Hip dysplasia

What is hip dysplasia?
Hip dysplasia is a multifactorial developmental disorder of the hip joint resulting in a reduced stability of the joint and thus causing degenerative changes.
Hip dysplasia is the most common orthopedic condition in large breed dogs, but each breed can be affected.
Diagnosis is made based on the orthopedic examination combined with radiography.
Several treatment options are available for hip dysplasia. Treatment-decision is made based on the age, the weight, the amount of arthrosis and the function of the dog.
Conservative treatment
A conservative treatment consisting of e.g. controlled exercises, weight control, anti-inflammatory drugs and physiotherapy can be applied in dogs with mild symptoms and in young dogs with minimal radiographic changes. In case the result is insufficient surgery can be considered.
Triple pelvic osteotomy
In a triple pelvic osteotomy (TPO) the acetabulum is tilted to better encompass the femoral head. The aim of this technique is to correct the subluxation of the femoral head so the degenerative changes do not increase any more. This technique can only be applied in dogs < 10 months old with minimal arthrosis.
Femoral head and neck excision
In this technique the head and neck of the femur is removed so a pseudo-joint can be created. The advantage of this technique is the fact that it can be performed in every phase of the condition. A femoral head and neck excision is most successful in small and medium size dogs, but can also be performed in large breed dogs.
Palliative procedures
Palliative procedures are undertaken when joint disease is sufficiently severe that addressing the suspected underlying pathology is likely to be insufficient, or when more conservative treatment has failed.
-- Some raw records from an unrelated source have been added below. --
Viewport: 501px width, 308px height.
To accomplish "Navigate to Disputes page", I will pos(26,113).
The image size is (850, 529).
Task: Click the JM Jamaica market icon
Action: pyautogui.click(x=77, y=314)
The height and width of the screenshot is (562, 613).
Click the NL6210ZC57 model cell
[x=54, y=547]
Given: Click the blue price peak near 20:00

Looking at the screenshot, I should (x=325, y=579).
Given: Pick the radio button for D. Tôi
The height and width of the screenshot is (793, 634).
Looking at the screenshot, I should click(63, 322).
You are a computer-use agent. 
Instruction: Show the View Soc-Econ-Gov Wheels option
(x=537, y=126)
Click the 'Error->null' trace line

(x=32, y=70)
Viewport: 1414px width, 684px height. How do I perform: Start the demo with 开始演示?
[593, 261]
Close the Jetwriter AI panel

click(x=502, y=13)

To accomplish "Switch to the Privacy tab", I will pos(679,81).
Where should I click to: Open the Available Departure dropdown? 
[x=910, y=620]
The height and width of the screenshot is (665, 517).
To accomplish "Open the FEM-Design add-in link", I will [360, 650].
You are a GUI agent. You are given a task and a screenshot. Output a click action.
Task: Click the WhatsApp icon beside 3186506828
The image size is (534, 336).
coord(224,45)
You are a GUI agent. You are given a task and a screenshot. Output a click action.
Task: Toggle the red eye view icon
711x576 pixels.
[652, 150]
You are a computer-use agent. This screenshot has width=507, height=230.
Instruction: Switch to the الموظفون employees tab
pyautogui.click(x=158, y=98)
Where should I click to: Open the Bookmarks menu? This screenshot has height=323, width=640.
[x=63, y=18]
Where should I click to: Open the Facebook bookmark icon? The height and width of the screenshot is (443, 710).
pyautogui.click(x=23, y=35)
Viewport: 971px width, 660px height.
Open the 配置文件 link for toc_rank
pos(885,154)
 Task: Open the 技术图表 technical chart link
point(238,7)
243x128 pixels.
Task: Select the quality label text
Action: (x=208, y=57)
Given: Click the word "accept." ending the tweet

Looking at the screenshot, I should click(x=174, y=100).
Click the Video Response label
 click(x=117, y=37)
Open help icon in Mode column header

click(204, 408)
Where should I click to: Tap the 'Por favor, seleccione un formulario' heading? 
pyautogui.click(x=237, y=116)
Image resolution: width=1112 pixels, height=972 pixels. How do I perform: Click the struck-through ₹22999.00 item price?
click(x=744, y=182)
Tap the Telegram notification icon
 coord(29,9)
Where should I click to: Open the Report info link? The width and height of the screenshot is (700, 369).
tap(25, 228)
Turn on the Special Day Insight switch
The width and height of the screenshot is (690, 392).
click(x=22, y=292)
In these cases an arthrodesis or an amputation can be considered.
Arthrodesis:
When an arthrodesis is performed the normal function of the joint is destroyed. In these cases all cartilage is removed from the joint and the bones are fixed with a plate and screws. In time bone healing occurs and the leg can be used again.
Although the limb can be used in a pain free way, this type of surgery usually results in a substantial functional lameness. An arthrodesis is mostly successful in the carpal and tarsal joint. In other joints prognosis after this procedure is less predictable.
Amputation:
In some cases the limb cannot be saved e.g. complicated fractures or a tumor. In these cases an amputation can be advised. This procedures has a large impact on the animals mobility. However, most animals adapt quickly. In general the amputation of a hind limb has less consequences then the amputation of a front leg. In case the animal was already not using the limb anymore, it will adapt even faster to the new situation. Also physiotherapy might help the dog/cat to adapt faster.